Get your minds out of the locker room! I’m talking about your Sales Stack! Is it big enough, is it bigger than others in your industry?
I suppose it’s not surprising, but there’s a lot of talk about the importance of sales stacks. As you would expect, much of it is driven by the vendors of sales technology tools. Apparently, at least according to them, the secret to sales success is the number of sales technology tools an organization deploys–less the strategies the organizations deploy in engaging customers in meaningful ways.
As an example, recently a vendor sent an offer for quick audit of our technology stack. Out of curiosity, I decided to take it. It asked how large our sales organization is, then went through a series of questions about whether we leverage diallers, sequencers, email automation tools, conversational intelligence, and a bunch of other stuff.
It didn’t ask anything about what we did, our target customers, our performance against goals, or the challenges we face in growing our business, our engagement processes, and our aspirations for growth. Apparently, those things are irrelevant to understanding how we can best leverage sales technologies in supporting our ability to achieve our goals.
I answered the questions as well as I could, even though most were irrelevant to our business and what we are trying to do.
I’m almost ashamed to tell you our score. Apparently, 75% of organizations have a sales stack that is more mature than ours. I was immediately directed to resources on sequencers, high performance diallers, AI based conversational intelligence tools. I guess we need to get in line, doing what all the cool kids are doing and investing in a much bigger sales stack.
The results of the survey was intriguing to me. Without any understanding of our business, our sales stack is, apparently, immature relative to other sales organizations. We are, actually, big fans of leveraging technology, we subscribe to a number of tools, both to help us in our selling process and our service delivery. We, also, have a number of proprietary tools we leverage with our clients.
I’m proud of our business results. We have high win rates and deal sizes, we have continued to grow at relatively high rates. As CEO, I’m happy with our continued ability to grow, exceed our goals, and create great value with our clients. But apparently, we missing out. Our tech stack isn’t big enough, we seem to need to spend more on tools.

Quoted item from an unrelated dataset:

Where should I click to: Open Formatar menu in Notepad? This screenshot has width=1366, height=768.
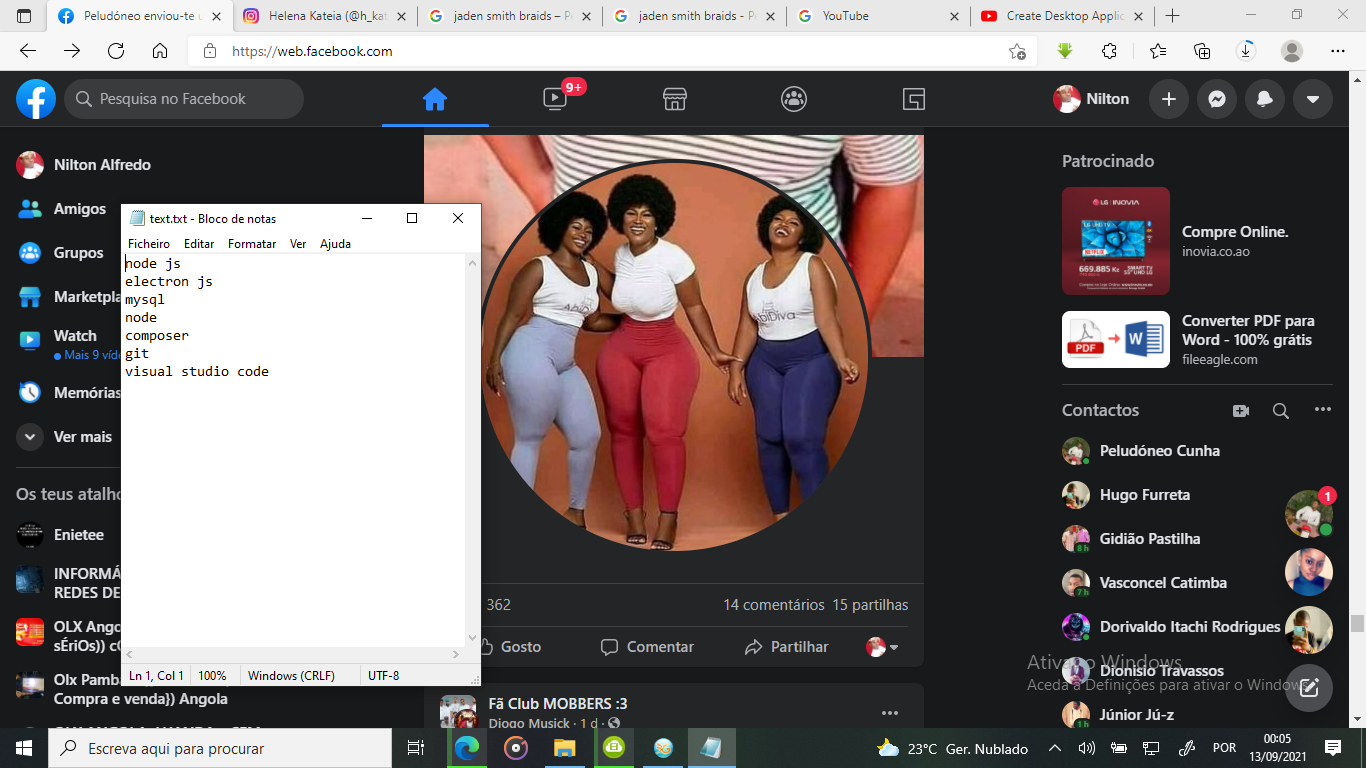pos(252,244)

I wonder about the performance of those 75% of organizations having much richer sales stacks than us. Are they consistently exceeding goals? How have these tools positively impacted performance? Or more simply, are the sales people actually using these tools?
We see all sorts of data about sales stacks, but we also see data about the low utilization of these technologies. Anecdotally, in 80% of our projects, CRM utilization is a huge issue. The other tools fair worse. An even bigger issue with these organizations is: Do managers use these these tools?

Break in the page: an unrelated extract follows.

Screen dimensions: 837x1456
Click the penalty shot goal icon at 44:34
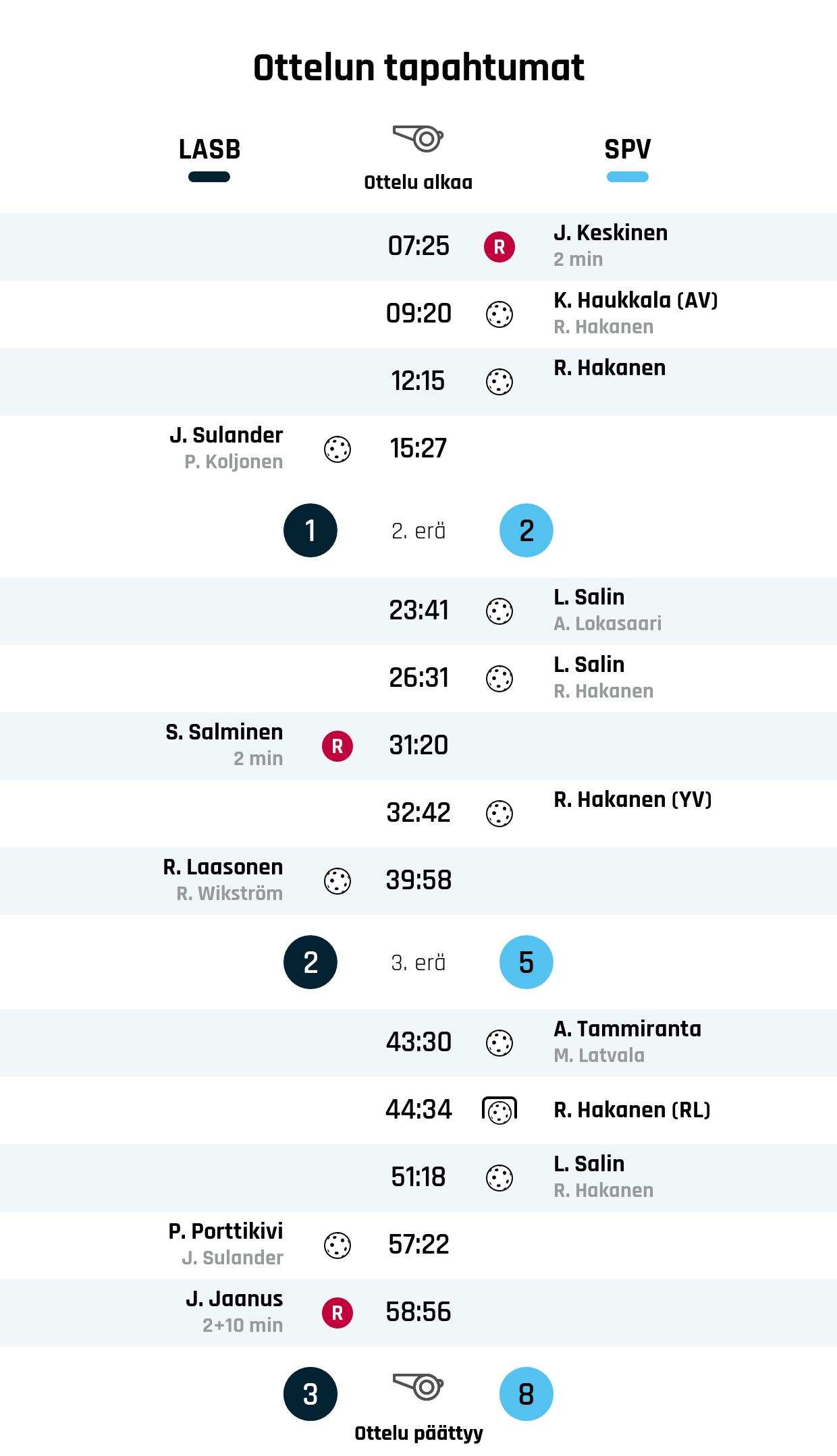click(500, 1111)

This survey displayed an attitude so many of these vendors have about sales/marketing automation. It’s more about the automation, not the results the organization achieves. This vendor, didn’t need any information about our business, our strategies, our goals. They didn’t need to understand where we may be struggling. All they needed to know is how many tools we are using and whether our tech stack was big enough.
Sales organizations are struggling. Performance to goal, engagement, sales person turnover/attrition, cost per order dollar, customer retention/satisfaction and growth are all going in the wrong direction. Customers actively express preferences for rep-free buying experiences. Yet we are spending more and more on our sales stacks–that our sales people aren’t effectively leveraging.
It’s time to stop the insanity!
Selling tools can be very powerful, but let’s stop measuring success by how big our tool stacks are.